Despite its location among a cluster of prestigious schools that include the Hwa Chong Junior College, Nanyang Girls’ High School, Raffles’ Girls’ Primary School and the Chinese High School, the NJC has a national agenda to cater for the masses. The school has no affiliation to any primary or secondary school and opens its doors to all students.
One does not have to look beyond the school crest and uniform for its national mission. The grey uniform has a modest look but grand purpose as it was meant to symbolise the ordinary working people, and to exemplify NJC’s aspirations and links with the masses. This uniform was jointly designed by the founding principal Lim Kim Woon and then Minister for Education Ong Pang Boon.
The school anthem, written and sang in the national language Malay, was composed by renowned Singaporean composer Leong Yoon Pin. His other notable works include the concert overture Dayong Sampan and the opera Bunga Mawar. Leong was awarded a cultural medallion for his musical contributions in 1982.
The history of the nation’s first junior college began as early as in December 1965, during the first parliamentary session held in independent Singapore, when Minister for Education Ong Pang Boon called for special secondary schools (called junior colleges) to be built. These junior colleges would alleviate pressure for space in secondary schools where both secondary and pre-university classes were held. They would also better prepare students for university life with a gradual transition from structured classroom learning to an environment of more independent learning.

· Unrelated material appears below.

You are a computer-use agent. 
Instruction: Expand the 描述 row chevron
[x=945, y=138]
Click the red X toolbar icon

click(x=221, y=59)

It was announced in July 1966, that the National Junior College, the first of four junior colleges, would be built at Linden Drive. Construction also began for a larger purpose-built compound at its current location at 37 Hillcrest Road.
The Straits Times reported on 27 October 1968: “Personality and proficiency in a second language will be among the chief determining factors in the selection of students for Singapore’s first National Junior College which opens in the first week of January… The college aims at proving an education which is not only examination and career oriented, but also society and life oriented.”
On 20 January 1969, NJC conducted an inaugural assembly for its pioneer batch of students. The school was only officially opened on 14 May 1970 by then Prime Minister Lee Kuan Yew.
NJC also paved the way on the art front and became the first junior college to offer the Art Elective Programme (AEP). In January 1985, NJC introduced the AEP to groom students with a penchant and talent for art. The Singapore Monitor reported on 21 November 1984: “National Junior College will offer the art programme as a two-year course to prepare students for a special Art examination at the GCE ‘A’ level… The art programme is aimed at helping the bright students to become more well-rounded and appreciative of aesthetic and creative activities.”
According to The Business Times on 1 January 1985: “The new school year saw the start of the art elective and gifted education programmes. The art elective programme (AEP), with 80 vacancies, got off with 52 pupils enrolled at Nanyang Girls’ High School and Chinese High School. They will be the first batch of students to offer the special art paper at GCE “O” level in 1987. But this year will see two more secondary schools and the National Junior College (NJC) offering the programme as well, each with 40 places. NJC will prepare the students for the “A” level AEP paper.”
NJC continues to be a champion for the arts in terms of youth development. Since January 2016, the institution is now the first AEP Centre to offer the programme to external secondary school student. It owns a well-equipped Art Centre, which boasts top facilities including a multimedia resource room, a casting room, a 3-dimensional pottery and sculpture studio, a drawing and painting studio, a pottery kiln room and a photography darkroom.
As the first junior college, NJC became the blueprint for other junior colleges. It remains a national junior college and continues to cater for the masses with no affiliation. In fact, the current JC1 and Secondary 1 students hail from different backgrounds across almost 100 secondary and primary schools. NJC is truly the college of the nation.